Não é só esta situação hipotética que pode acontecer a arguição de compensação em embargos do executado. Observando a finalidade do dispositivo analisado pelo STF e interpretando o ordenamento jurídico de maneira holística, tem-se, que, a compensação é matéria que também pode ser arguida em embargos do executado quando o contribuinte se valeu do mecanismo da compensação, o Fisco homologou, e, por algum erro, o Fisco ajuizou execução fiscal cobrando o tributo extinto pela compensação.
Se houve a homologação da compensação e, ainda assim, houve o ajuizamento de execução fiscal (de maneira ilegal, portanto), é natural que se possa alegar a compensação em sede de embargos do executado, sob pena de cerceamento de defesa, violando a ampla defesa prevista na Constituição. Tal arguição seria suficiente para ilidir a liquidez e certeza do título executivo, ou seja, estaria tratando, em primeiro plano, de nulidade da CDA, matéria passível de ser alegada em embargos. Todavia, nesta situação, não parece ter dúvidas sobre a possibilidade, tendo jurisprudência do STJ sobre o assunto.
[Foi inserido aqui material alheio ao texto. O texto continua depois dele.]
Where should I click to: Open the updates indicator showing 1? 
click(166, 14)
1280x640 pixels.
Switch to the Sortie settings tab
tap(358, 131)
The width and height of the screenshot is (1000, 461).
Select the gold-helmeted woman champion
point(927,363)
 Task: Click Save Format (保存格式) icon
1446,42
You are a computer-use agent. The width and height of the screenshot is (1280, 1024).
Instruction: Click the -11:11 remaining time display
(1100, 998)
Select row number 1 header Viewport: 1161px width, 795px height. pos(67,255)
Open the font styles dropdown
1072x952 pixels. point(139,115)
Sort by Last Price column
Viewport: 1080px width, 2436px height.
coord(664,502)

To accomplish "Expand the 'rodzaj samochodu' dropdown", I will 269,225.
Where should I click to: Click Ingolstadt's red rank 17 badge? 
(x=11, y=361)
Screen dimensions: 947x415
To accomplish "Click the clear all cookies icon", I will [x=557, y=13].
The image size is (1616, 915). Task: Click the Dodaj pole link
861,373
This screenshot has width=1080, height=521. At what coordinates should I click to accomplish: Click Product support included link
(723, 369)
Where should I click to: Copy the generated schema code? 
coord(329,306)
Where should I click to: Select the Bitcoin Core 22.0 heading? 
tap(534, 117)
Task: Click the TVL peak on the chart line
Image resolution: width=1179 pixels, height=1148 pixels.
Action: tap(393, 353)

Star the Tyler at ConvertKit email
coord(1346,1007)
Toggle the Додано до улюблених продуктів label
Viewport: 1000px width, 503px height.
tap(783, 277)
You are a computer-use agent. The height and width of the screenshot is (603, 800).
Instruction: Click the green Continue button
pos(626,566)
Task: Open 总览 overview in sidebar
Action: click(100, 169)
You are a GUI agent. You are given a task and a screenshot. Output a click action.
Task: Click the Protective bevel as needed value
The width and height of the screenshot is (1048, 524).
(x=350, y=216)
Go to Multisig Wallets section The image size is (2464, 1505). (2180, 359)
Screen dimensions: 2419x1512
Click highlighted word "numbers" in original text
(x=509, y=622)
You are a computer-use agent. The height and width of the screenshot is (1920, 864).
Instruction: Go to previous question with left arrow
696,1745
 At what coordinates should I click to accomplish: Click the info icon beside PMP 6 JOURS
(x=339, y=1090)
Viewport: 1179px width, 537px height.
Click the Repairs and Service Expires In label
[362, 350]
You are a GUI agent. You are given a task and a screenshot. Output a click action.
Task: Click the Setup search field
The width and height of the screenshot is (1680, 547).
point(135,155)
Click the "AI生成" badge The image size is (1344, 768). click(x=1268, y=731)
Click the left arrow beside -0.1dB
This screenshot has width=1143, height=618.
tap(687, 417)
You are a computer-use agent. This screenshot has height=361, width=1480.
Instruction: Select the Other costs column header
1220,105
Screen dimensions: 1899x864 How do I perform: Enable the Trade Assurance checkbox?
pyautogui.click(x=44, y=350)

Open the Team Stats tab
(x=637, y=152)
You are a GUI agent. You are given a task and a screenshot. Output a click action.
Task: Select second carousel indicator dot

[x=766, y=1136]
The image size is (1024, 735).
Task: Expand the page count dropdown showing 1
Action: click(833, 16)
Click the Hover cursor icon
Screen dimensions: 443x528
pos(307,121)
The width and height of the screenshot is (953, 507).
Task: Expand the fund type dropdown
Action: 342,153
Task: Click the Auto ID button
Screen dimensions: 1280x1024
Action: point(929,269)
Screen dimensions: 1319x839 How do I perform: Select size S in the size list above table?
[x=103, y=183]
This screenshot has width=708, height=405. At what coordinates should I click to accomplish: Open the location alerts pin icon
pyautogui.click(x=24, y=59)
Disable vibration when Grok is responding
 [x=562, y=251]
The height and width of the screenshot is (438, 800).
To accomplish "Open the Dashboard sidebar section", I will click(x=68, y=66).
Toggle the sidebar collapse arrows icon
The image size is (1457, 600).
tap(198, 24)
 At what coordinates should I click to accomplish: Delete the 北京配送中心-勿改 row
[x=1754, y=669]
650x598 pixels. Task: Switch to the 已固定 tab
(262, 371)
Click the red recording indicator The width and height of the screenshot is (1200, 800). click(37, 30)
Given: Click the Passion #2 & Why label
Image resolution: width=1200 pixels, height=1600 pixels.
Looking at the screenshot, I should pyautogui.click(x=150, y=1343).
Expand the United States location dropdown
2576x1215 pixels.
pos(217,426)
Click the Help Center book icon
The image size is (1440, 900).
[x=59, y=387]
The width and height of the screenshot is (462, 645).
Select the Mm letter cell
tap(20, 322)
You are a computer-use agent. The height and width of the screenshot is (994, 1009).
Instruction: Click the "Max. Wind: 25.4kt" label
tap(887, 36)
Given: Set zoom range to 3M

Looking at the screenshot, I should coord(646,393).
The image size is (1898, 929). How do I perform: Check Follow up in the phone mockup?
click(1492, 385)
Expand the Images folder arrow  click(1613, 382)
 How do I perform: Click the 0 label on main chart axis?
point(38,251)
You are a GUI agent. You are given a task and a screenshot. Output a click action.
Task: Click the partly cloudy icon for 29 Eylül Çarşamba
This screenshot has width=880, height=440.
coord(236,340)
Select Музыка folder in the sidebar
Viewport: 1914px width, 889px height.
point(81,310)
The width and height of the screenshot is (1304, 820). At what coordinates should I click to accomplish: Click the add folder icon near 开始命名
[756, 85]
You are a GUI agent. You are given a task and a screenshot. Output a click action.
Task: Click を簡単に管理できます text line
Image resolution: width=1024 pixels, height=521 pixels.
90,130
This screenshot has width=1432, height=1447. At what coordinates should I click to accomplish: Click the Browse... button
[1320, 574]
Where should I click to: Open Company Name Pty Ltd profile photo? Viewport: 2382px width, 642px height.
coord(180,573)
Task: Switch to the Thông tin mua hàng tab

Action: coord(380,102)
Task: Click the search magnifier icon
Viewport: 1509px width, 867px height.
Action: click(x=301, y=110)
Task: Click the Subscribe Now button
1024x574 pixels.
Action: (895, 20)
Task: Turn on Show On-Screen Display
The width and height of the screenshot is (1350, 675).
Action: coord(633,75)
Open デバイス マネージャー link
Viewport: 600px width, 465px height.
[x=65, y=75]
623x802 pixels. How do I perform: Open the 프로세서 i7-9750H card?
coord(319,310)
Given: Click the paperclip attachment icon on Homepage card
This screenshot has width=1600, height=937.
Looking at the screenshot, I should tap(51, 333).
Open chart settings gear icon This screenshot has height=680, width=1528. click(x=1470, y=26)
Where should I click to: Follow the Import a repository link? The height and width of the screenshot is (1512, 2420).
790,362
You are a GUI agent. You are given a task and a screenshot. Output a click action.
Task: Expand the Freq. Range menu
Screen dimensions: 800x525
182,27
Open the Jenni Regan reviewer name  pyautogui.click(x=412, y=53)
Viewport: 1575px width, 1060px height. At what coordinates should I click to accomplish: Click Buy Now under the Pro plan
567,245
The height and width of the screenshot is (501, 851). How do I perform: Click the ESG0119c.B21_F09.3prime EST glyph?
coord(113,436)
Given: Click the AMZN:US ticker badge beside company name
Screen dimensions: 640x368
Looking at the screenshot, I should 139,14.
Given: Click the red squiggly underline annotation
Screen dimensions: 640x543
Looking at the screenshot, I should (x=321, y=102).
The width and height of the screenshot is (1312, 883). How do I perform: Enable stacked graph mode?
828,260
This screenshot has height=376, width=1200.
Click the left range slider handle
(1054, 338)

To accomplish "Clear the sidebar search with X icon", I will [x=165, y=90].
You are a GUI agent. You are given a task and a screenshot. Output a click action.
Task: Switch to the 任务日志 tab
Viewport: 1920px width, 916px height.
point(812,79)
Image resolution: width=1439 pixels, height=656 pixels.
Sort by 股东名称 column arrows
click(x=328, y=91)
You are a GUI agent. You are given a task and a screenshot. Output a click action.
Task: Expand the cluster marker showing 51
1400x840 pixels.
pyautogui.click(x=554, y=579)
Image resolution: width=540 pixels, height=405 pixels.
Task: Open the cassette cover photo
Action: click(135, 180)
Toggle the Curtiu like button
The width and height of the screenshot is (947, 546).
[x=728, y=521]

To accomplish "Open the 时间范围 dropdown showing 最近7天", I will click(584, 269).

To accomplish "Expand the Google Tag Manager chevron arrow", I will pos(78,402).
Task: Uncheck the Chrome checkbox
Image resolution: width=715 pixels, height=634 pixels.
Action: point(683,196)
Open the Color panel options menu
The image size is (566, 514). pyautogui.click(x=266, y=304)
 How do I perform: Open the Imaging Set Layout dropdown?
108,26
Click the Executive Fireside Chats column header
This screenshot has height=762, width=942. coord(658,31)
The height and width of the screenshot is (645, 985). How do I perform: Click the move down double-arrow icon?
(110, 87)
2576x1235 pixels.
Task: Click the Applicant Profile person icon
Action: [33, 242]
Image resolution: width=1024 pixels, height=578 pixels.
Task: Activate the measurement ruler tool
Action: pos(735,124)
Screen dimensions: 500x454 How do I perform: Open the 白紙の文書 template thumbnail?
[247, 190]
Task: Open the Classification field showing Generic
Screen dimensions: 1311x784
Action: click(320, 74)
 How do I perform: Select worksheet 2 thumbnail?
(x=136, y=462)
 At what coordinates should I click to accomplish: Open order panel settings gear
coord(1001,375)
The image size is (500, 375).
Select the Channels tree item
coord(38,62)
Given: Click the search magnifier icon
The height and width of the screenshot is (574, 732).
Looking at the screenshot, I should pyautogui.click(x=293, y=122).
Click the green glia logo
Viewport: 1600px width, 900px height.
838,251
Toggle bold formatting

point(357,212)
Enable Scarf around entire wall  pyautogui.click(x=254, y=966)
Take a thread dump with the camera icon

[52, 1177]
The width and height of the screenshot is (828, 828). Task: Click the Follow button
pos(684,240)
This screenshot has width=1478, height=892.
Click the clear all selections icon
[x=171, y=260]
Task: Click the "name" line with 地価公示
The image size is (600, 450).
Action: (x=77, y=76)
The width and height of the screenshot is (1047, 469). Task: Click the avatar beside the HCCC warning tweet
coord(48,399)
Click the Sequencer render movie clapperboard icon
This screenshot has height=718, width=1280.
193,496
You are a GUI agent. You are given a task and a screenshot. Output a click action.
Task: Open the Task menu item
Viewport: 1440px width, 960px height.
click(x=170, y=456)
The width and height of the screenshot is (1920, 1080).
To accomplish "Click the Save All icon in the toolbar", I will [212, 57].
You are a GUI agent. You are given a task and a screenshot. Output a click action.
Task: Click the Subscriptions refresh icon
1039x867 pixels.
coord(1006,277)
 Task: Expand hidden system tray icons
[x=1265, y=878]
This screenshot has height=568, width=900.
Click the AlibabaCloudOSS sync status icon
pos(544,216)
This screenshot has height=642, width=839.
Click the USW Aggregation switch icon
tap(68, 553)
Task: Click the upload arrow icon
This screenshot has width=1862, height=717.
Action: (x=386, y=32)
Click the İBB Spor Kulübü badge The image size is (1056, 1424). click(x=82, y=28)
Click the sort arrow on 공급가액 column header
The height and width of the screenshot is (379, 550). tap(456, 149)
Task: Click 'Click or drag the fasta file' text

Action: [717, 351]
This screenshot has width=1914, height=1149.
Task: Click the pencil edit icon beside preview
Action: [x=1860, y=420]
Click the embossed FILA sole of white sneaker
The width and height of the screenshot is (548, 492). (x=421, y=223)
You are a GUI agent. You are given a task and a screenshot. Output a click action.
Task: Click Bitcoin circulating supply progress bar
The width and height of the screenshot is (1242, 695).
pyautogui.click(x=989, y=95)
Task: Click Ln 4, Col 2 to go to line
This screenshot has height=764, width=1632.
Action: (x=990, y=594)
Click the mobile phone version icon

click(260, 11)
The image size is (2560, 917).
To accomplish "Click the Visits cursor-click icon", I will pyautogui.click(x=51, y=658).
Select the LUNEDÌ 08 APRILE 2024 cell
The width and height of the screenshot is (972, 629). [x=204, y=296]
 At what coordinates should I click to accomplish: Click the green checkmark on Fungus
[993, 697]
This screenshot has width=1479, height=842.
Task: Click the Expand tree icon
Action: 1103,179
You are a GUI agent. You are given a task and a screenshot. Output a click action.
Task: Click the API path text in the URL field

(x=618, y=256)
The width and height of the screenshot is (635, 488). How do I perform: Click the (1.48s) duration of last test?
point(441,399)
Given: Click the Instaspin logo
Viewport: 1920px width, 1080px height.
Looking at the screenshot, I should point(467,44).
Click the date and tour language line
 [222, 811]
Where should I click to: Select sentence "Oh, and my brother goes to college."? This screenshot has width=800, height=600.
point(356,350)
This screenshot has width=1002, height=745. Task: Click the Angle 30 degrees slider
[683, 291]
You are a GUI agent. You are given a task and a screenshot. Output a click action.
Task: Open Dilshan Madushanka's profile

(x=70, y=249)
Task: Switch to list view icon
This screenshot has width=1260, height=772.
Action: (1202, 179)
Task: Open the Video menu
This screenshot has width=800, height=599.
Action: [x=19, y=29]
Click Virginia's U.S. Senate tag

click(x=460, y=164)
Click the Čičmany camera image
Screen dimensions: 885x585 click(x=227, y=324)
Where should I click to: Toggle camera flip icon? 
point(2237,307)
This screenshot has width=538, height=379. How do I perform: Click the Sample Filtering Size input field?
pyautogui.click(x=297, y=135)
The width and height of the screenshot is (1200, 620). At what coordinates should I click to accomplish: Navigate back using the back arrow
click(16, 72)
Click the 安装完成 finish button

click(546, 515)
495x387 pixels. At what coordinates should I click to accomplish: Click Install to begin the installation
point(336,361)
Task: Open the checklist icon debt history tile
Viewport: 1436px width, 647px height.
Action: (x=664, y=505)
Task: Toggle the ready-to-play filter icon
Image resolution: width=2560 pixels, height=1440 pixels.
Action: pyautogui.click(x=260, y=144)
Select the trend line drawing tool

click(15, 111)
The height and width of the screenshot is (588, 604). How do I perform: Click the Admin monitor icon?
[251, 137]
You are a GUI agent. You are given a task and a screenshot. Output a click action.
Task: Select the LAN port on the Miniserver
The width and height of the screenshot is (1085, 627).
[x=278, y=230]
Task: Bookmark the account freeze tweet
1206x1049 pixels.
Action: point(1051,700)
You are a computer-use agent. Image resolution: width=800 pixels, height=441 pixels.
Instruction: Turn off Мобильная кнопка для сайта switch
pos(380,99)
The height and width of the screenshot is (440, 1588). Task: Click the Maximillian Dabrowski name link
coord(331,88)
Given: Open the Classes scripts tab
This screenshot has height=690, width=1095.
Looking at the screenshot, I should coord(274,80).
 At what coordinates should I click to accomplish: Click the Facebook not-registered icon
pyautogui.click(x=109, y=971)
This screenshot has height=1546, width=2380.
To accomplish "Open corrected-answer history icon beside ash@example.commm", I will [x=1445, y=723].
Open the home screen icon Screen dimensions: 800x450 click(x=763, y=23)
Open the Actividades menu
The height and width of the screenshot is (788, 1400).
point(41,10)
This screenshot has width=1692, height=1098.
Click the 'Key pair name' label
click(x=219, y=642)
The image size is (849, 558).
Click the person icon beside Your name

Portanto, o STF tem a possibilidade de dar interpretação conforme a Constituição e corrigir a posição do STJ sobre a interpretação dada ao §3° do art. 16 da LEF. Contudo, o único voto prolatado até o momento tem aderido a tese do Fisco e entendendo que os argumentos do CFOAB não são suficientes para reverter a posição do STJ sobre a matéria.
Fernanda Vargas
Sócia do escritório Martins Freitas Advogados Associados.